§ Extrait du document:
◇ ◇ ◇ ◇
En ce qui concerne le dossier des policiers, les patrouilles de nuit ont
été enlevées.. Il y a eu des débats à
l'Assemblée nationale où on a dit clairement que la plupart des
corps de police n'ont pas de ressources suffisantes pour vraiment veiller
à tout ce qu'ils ont à faire. De toute façon,
j'apprécie beaucoup que le ministre ait pris connaissance de mon
document et je l'en remercie.
Il a dit que j'avais une attitude défaitiste. Eh bien, si j'ai
une telle attitude, ce n'est pas l'impression que j'ai voulu donner. Je ne veux
pas critiquer juste pour critiquer; je veux critiquer où je peux d'une
certaine façon aider à pousser le gouvernement à faire
quelque chose. Souvent c'est bon pour le gouvernement. Cela aide nos
gouvernements et cela aide peut-être le ministre à dire: Je suis
poussé par l'Opposition, par les femmes, par les victimes et ainsi de
suite. Cela peut aider le gouvernement à adopter une certaine loi ou une
certaine politique.
Je m'excuse si j'ai une attitude défaitiste; ce n'est pas voulu,
mais je pense que le ministre a souvent une attitude que l'on retrouve chez
Pangloss dans le livre Candide de Voltaire où il dit que c'est le
meilleur de tous les mondes possibles, que, quoi qu'il arrive, c'est le
meilleur monde possible. Je pense que c'est un peu l'attitude des membres du
gouvernement actuel: tout cela, c'est le meilleur monde possible.
Peut-être que c'est normal que le gouvernement ait cette attitude, dans
tous ses dossiers, qu'on ne peut pas faire mieux, que c'est le meilleur des
mondes possibles. C'est compréhensible aussi.
◇ ◇ ◇ ◇
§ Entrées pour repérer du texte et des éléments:
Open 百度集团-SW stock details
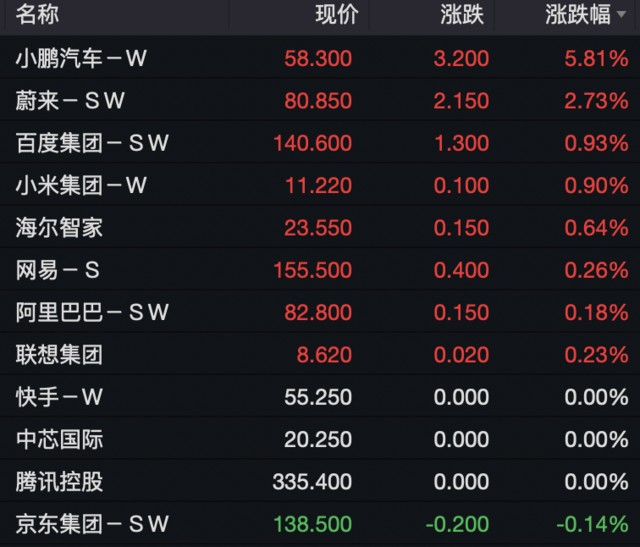Screen dimensions: 640x547 point(92,143)
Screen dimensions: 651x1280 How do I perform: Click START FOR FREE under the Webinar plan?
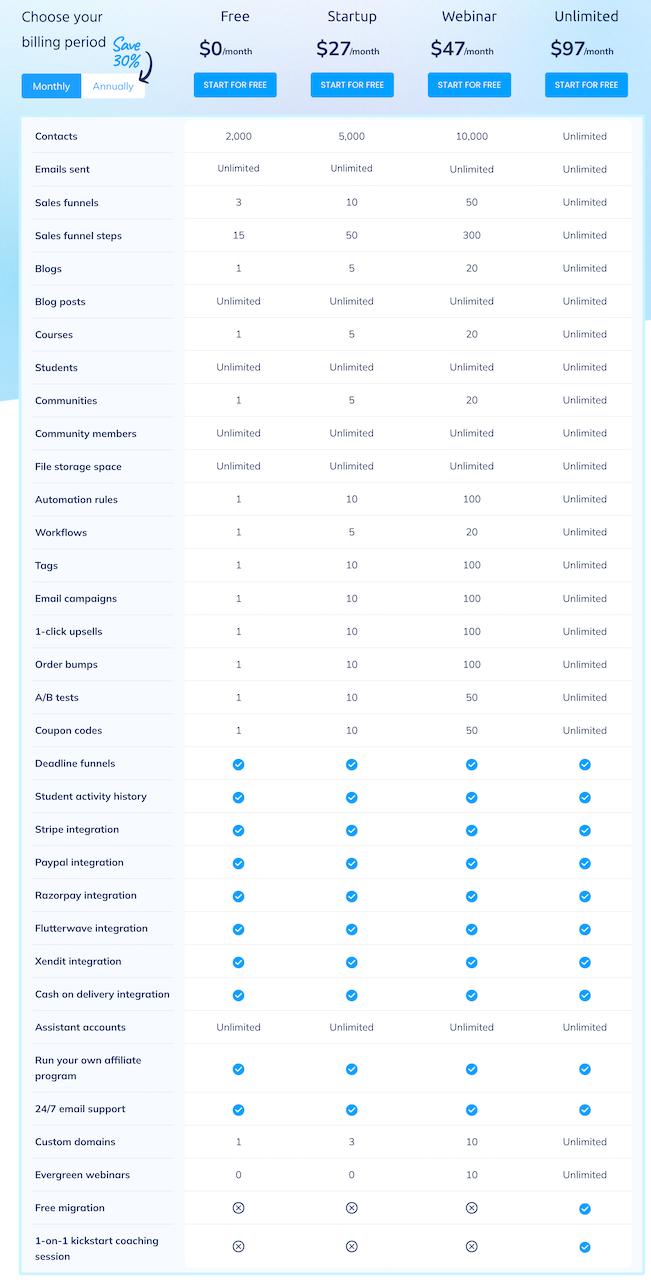click(x=469, y=85)
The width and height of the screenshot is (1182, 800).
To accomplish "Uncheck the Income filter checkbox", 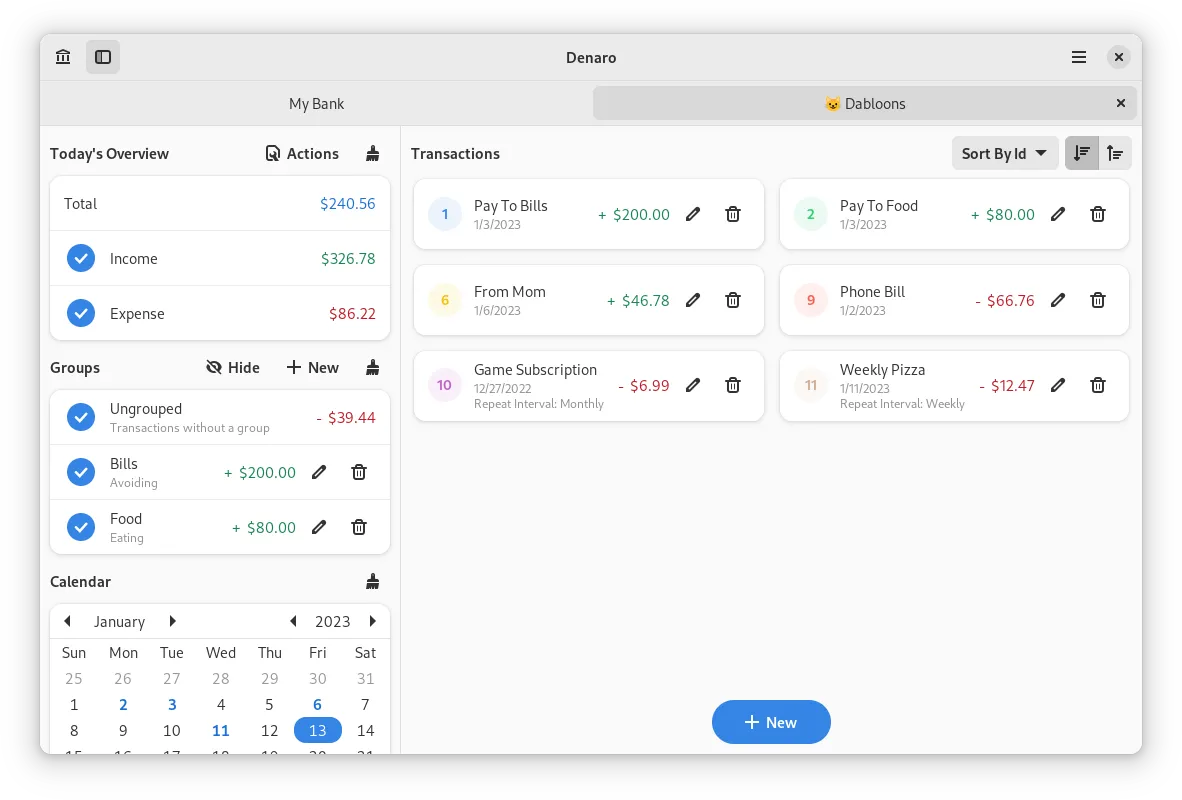I will pyautogui.click(x=81, y=258).
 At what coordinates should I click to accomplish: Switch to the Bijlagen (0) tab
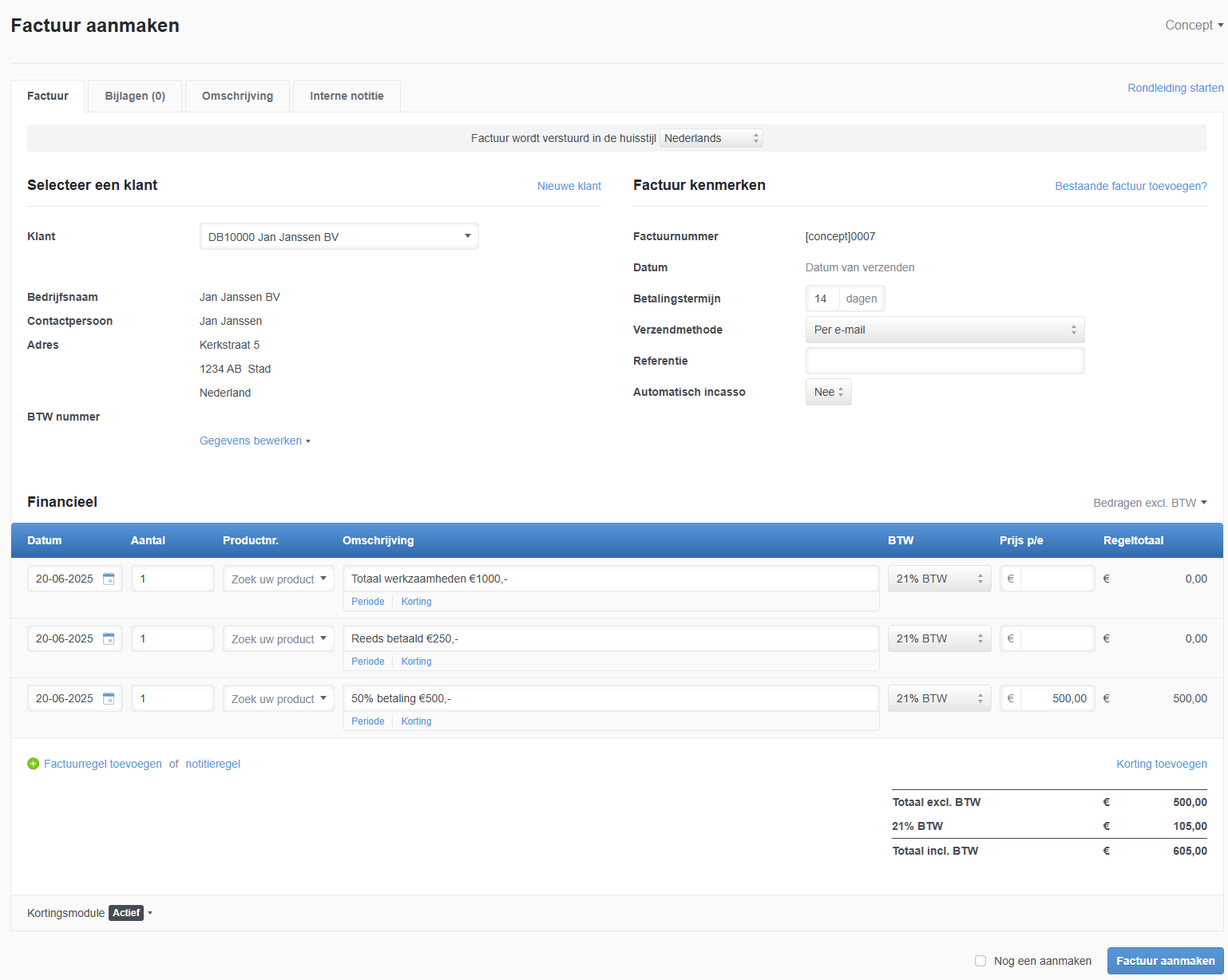pos(135,96)
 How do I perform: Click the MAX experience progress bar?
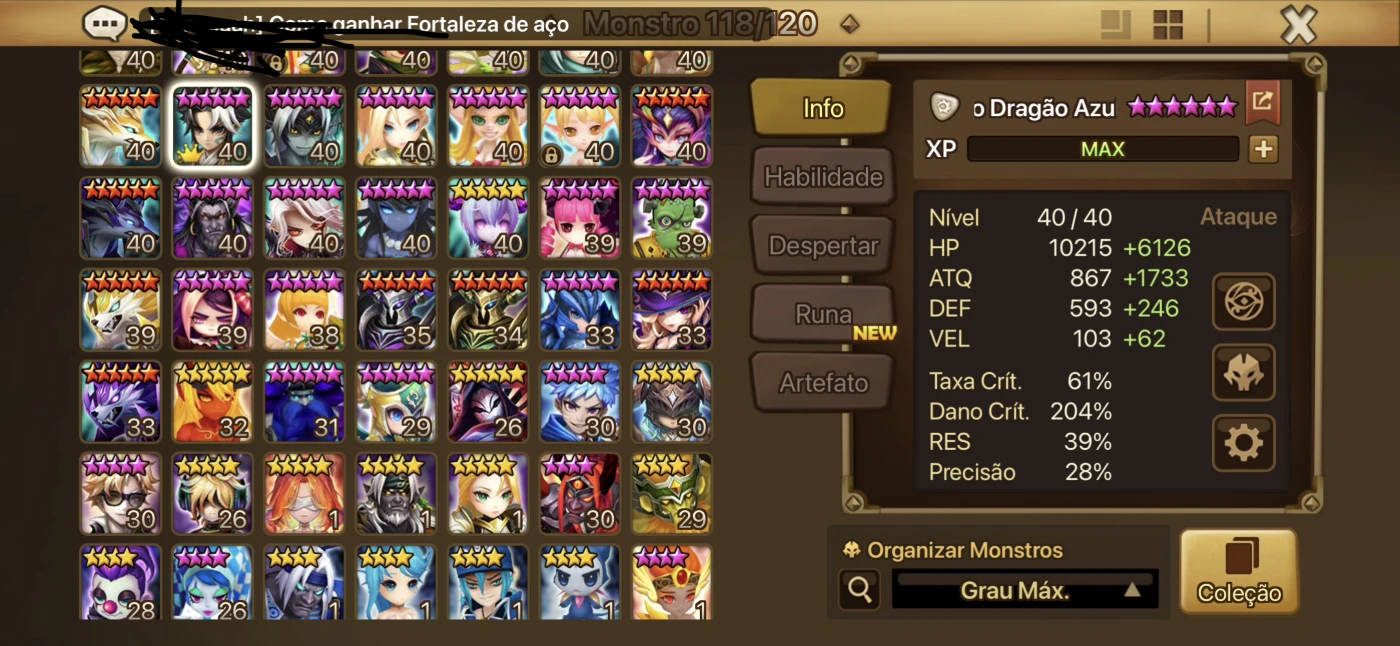tap(1103, 149)
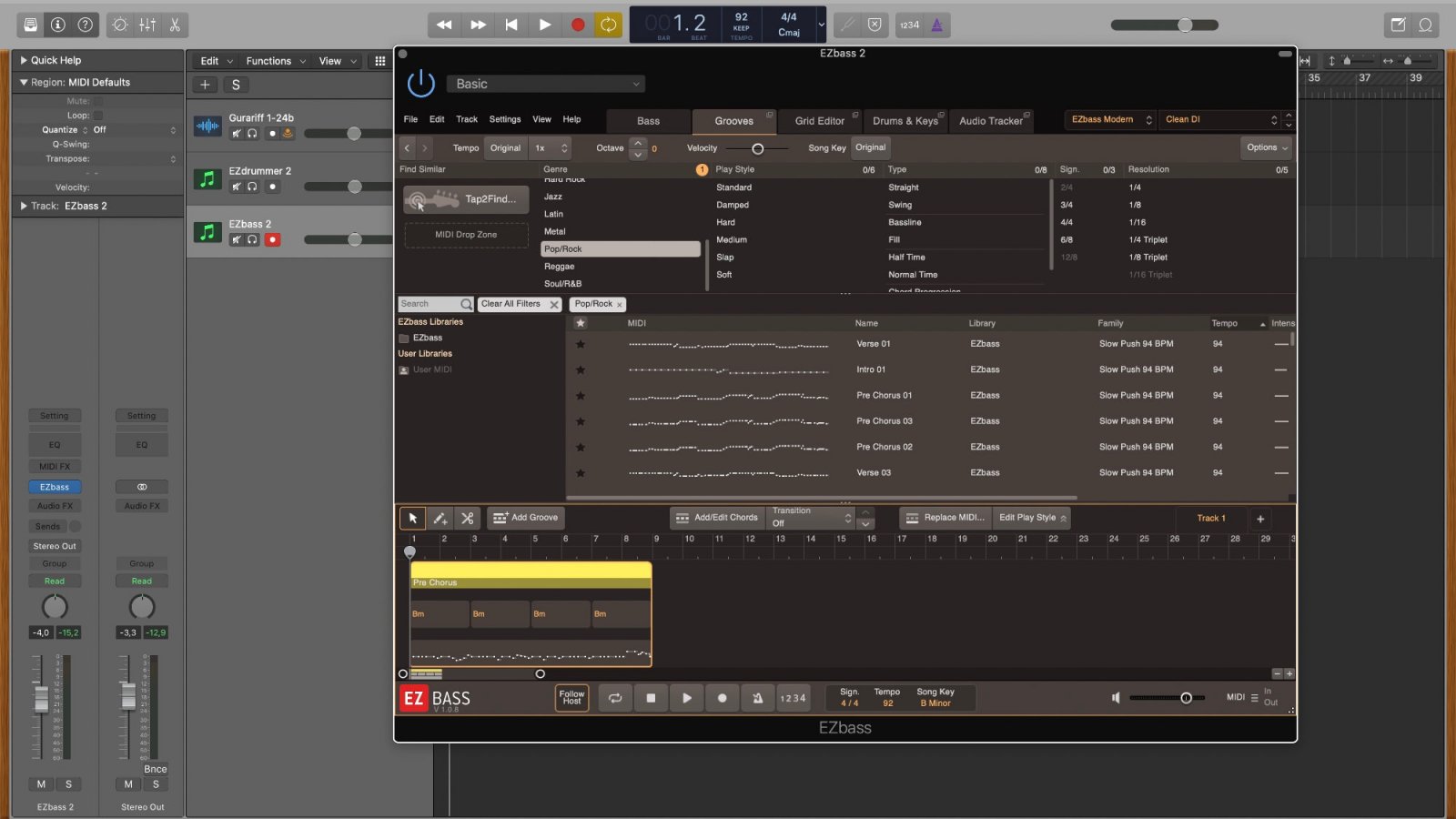Toggle cycle mode in Logic transport
The height and width of the screenshot is (819, 1456).
[608, 25]
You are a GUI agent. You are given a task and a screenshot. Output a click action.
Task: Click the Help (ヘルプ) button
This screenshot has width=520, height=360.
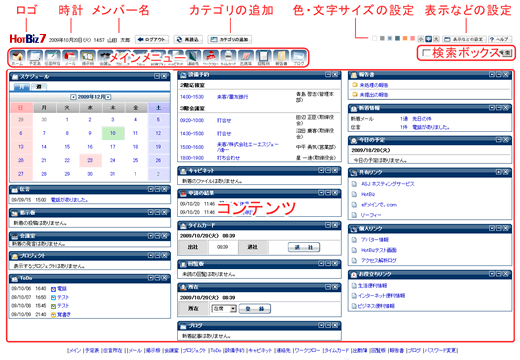[x=500, y=39]
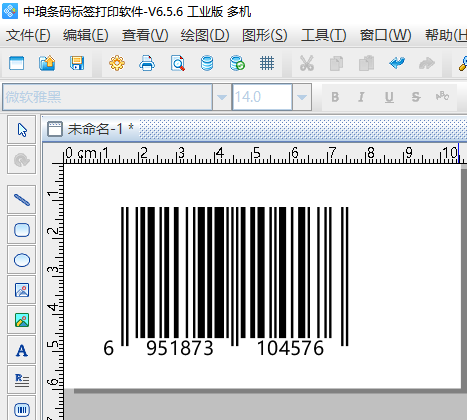The width and height of the screenshot is (467, 420).
Task: Open database settings cylinder icon
Action: click(x=207, y=63)
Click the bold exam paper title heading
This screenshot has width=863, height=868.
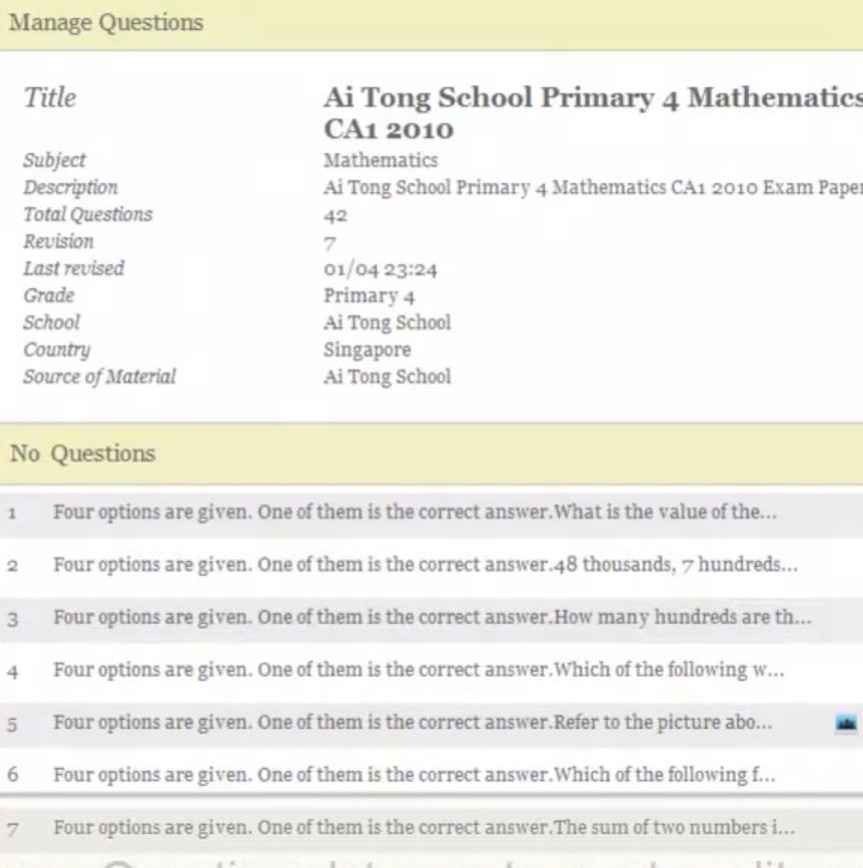tap(590, 113)
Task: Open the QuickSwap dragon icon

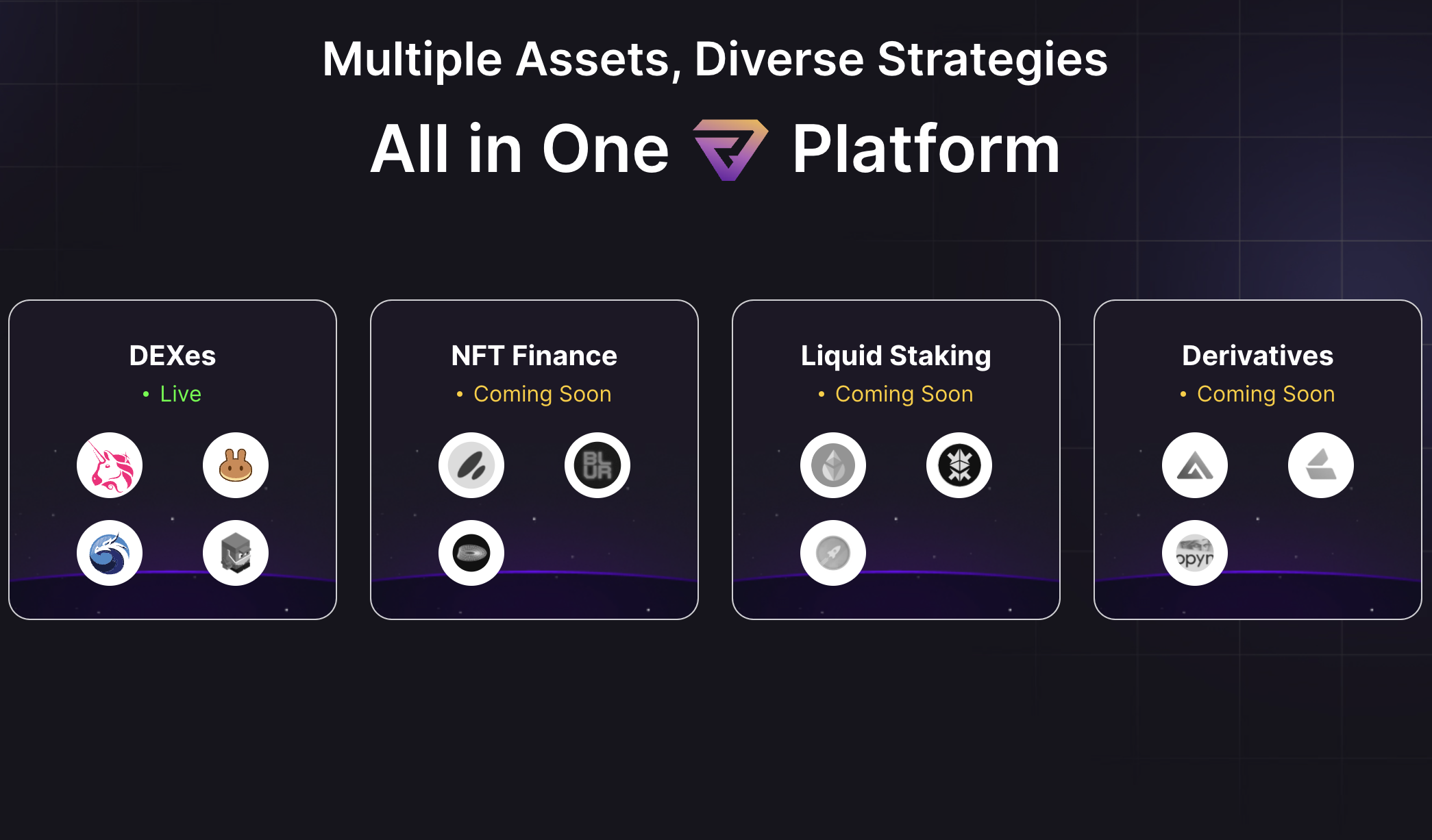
◇ ◇ ◇ ◇
§ Consignes:
a. Selon l'extrait du document, par qui le ministre pourrait-il dire qu'il est poussé ? Énumérez-les tous.
b. Recopiez fidèlement le passage de l'extrait du document qui va de « Je m'excuse si » à « le meilleur monde possible. ».

§ Corrigé:
a. L'Opposition, les femmes et les victimes.

b.
Je m'excuse si j'ai une attitude défaitiste; ce n'est pas voulu,
mais je pense que le ministre a souvent une attitude que l'on retrouve chez
Pangloss dans le livre Candide de Voltaire où il dit que c'est le
meilleur de tous les mondes possibles, que, quoi qu'il arrive, c'est le
meilleur monde possible. Je pense que c'est un peu l'attitude des membres du
gouvernement actuel: tout cela, c'est le meilleur monde possible.